The success of the APS upgrade and similar success at other facilities (ESRF [5], and more recently at the Swiss Light Source [8]) show the remarkable value of these transformative upgrades. The experience accumulated during several decades at each facility, the transfer and diffusion of knowledge throughout the entire light source community, together with the improved reliability of modern equipment, not only provided the foundation for success, but they also allowed us to execute these transformations in record time and achieve optimum performance after a much shorter commissioning period than experienced at 3rd-generation synchrotron sources. With so many other upgrade projects or new facilities currently in the works, in the US or the rest of the world, the synchrotron light source community is entering a very exciting period. The next several decades will surely demonstrate the strong benefits to science and society that the research conducted at 4th-generation synchrotrons bring, supporting discovery across the spectrum of research from basic research to very applied problems. Realizing that these facilities are formidable providers of scientific data and, therefore, at the heart of the AI for science revolution, the future is extremely bright. Of course, the technology will continue to evolve rapidly. Some facilities are already working on designs for 5th-generation storage rings. After all, we are still far away from the quantum limit, so let’s continue to dream and bring the field forward!
References
[1] Xianbo Shi et al., “Measurements of Source Emittance and Beam Coherence Properties of the Upgraded APS”, J. Synchrotron Radiat. 32(5), 1152-1161 (2025).
[2] R. Chasman, G. K. Green, and E. M. Rowe, “Preliminary design of a dedicated synchrotron radiation facility”, IEEE Trans Nucl Sci. 22, 1765 (1975).
[3] D. Einfeld, J. Schaper, and M. Plesko, “Design of a Diffraction Limited Light Source (DIFL)”, in Proc. of Particle Accelerator Conference, Dallas, TX. USA, 1, 177 (1995).
[4] M. Eriksson, “The Multi-Bend Achromat Storage Rings”, AIP Conf. Proc. 1741, 020001 (2016).

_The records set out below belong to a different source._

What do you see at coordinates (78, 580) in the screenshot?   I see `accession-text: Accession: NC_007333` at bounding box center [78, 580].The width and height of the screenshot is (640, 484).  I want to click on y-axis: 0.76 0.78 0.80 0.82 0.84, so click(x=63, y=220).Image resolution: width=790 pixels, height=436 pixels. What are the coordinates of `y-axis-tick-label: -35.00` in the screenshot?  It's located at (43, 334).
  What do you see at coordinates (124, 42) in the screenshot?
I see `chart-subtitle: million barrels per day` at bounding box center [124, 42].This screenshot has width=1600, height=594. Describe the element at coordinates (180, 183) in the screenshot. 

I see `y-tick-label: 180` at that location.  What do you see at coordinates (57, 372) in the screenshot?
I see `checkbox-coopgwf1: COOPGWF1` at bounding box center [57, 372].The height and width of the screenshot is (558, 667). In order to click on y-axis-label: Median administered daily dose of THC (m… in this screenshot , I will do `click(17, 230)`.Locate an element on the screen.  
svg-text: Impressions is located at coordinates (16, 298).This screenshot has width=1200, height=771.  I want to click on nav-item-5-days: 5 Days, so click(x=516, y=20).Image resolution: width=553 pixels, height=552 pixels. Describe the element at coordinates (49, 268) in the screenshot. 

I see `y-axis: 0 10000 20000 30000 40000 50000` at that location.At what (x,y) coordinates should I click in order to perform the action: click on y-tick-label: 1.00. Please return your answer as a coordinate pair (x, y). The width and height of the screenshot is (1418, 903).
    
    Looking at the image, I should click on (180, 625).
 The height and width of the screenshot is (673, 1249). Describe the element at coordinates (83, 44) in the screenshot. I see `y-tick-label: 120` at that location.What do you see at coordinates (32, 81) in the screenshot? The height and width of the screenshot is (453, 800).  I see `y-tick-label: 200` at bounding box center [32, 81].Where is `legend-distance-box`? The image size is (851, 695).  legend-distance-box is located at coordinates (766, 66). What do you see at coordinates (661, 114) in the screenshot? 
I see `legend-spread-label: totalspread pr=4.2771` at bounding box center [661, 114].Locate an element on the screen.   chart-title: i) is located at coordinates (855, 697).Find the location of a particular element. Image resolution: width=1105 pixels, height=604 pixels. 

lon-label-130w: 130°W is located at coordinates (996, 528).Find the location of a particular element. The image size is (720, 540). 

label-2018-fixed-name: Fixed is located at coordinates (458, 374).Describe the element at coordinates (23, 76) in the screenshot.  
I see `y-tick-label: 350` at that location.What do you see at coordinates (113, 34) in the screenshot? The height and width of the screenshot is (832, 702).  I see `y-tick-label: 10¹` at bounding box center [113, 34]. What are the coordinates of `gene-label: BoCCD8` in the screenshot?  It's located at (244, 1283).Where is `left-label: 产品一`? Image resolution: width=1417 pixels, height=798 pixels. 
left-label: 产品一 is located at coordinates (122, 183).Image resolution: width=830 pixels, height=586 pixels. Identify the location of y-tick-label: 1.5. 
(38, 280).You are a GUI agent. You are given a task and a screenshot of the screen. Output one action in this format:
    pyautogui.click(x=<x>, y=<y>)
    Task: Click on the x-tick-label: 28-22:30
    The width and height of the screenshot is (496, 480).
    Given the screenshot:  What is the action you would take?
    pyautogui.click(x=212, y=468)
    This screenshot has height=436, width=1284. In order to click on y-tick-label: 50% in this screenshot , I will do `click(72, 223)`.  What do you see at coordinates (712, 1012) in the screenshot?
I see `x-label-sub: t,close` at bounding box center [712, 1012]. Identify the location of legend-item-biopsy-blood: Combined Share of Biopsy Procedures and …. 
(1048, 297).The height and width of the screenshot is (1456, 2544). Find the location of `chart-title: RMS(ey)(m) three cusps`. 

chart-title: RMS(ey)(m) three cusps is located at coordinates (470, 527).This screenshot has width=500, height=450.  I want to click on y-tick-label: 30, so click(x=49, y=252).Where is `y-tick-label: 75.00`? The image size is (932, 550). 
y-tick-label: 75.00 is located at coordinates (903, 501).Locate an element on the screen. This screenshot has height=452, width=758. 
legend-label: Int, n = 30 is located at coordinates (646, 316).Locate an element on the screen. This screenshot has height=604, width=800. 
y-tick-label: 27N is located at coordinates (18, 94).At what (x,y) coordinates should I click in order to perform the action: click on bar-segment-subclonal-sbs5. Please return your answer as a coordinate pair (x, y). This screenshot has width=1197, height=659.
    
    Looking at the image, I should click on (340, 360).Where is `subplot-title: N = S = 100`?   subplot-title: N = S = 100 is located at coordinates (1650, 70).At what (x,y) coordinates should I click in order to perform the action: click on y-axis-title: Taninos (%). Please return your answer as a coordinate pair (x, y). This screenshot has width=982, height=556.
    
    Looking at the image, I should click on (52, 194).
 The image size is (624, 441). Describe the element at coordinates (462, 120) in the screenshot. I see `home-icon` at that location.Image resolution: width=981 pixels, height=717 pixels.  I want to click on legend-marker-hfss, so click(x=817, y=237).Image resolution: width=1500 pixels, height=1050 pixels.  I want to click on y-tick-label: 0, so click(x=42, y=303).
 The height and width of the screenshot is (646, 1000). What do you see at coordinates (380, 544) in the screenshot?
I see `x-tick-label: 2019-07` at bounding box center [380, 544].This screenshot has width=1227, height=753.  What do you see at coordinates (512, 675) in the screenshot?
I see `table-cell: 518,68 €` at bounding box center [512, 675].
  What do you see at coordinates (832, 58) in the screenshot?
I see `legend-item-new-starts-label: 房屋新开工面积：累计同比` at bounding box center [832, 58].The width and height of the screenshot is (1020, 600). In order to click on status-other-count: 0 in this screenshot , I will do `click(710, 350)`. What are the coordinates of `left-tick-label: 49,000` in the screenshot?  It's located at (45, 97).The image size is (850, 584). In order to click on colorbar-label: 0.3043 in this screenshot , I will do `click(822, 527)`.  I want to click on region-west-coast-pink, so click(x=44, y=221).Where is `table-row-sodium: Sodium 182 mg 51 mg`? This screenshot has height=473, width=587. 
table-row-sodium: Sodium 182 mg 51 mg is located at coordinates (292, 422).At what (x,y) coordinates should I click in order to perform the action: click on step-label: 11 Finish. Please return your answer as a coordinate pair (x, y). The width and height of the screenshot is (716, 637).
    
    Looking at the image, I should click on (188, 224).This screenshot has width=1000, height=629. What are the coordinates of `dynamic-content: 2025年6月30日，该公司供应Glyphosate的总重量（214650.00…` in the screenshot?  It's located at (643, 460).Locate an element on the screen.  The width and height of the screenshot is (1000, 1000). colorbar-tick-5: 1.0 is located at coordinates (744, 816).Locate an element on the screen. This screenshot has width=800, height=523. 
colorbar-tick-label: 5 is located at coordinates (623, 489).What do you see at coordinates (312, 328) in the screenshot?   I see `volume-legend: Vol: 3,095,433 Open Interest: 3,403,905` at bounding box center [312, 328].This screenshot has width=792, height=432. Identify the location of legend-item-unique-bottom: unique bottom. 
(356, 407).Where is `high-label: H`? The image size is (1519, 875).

[5] P. Raimondi et al., “The Extremely Brilliant Source storage ring of the European Synchrotron Radiation Facility”, Commun. Phys. 6, 82 (2023).
[6] A. Streun, “The anti-bend cell for ultralow emittance storage ring lattices”, Nucl. Instrum. Methods Phys. Res. A 737, 148 (2014).
[7] L. Emery and M. Borland, “Possible Long-Term Improvements to the Advanced Photon Source”, in Proc. PAC'03, Portland, Oregon, USA, May 2003, paper TOPA014, pp. 256-258.
[8] P. R. Willmott and H. Braun, “SLS 2.0–The Upgrade of the Swiss Light Source”, Synchrotron Radiat .News 37, 24 (2024).